3. Sit with management
Then leadership: not just for the growth targets, but for the constraints. What margins actually allow. Which product lines the business wants to grow and which it quietly wants to retire. What was tried before I arrived, and why it failed. Where the operational limits are, because a campaign that outsells the warehouse is a failure wearing a success costume.
Reporting to a partnership board at a law firm taught me to translate in both directions: marketing into commercial language for leadership, and commercial priorities back into creative briefs the team can act on.
4. Hear what clients say when nobody's selling to them
Finally, the existing customers, through surveys, reviews, interviews and the complaints file. Why did they actually choose the business? What almost stopped them? What do they tell friends when they recommend it, in their own words?
Those words matter more than any positioning workshop. Customers hand you the campaign copy if you ask and then get out of the way. And the complaints file is a gift: every recurring complaint is either a product fix, an expectation the marketing set wrongly, or a competitor's opening.
5. Build the bridge
Now, and only now, the outline: a picture of where these four views agree, where they conflict, and what the marketing must do about it. The customer wants a simpler story. Staff want promises the operation can keep. Management wants growth inside real constraints. Clients want the thing they already love, made easier to find and buy.

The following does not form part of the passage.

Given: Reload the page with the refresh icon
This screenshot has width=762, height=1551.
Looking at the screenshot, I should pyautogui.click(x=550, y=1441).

The strategy that comes out of this is a bridge between all of them, channels, budget, message and measurement chosen so that the business is presented in its best light to every stakeholder at once, and honestly. Then I build it: the campaigns, the content, the pages, the automations, with clear numbers attached so everyone can see whether the bridge is holding.
Why I work this way
Because it travels. This method is why I could move from Harley-Davidson to heavy equipment to a law firm to D2C gifting to fitness retail and produce measurable results in each: Dealership of the Year, 3.5x ROAS, 60% organic growth, a 20% retention lift. The industries change. The seats at the table don't.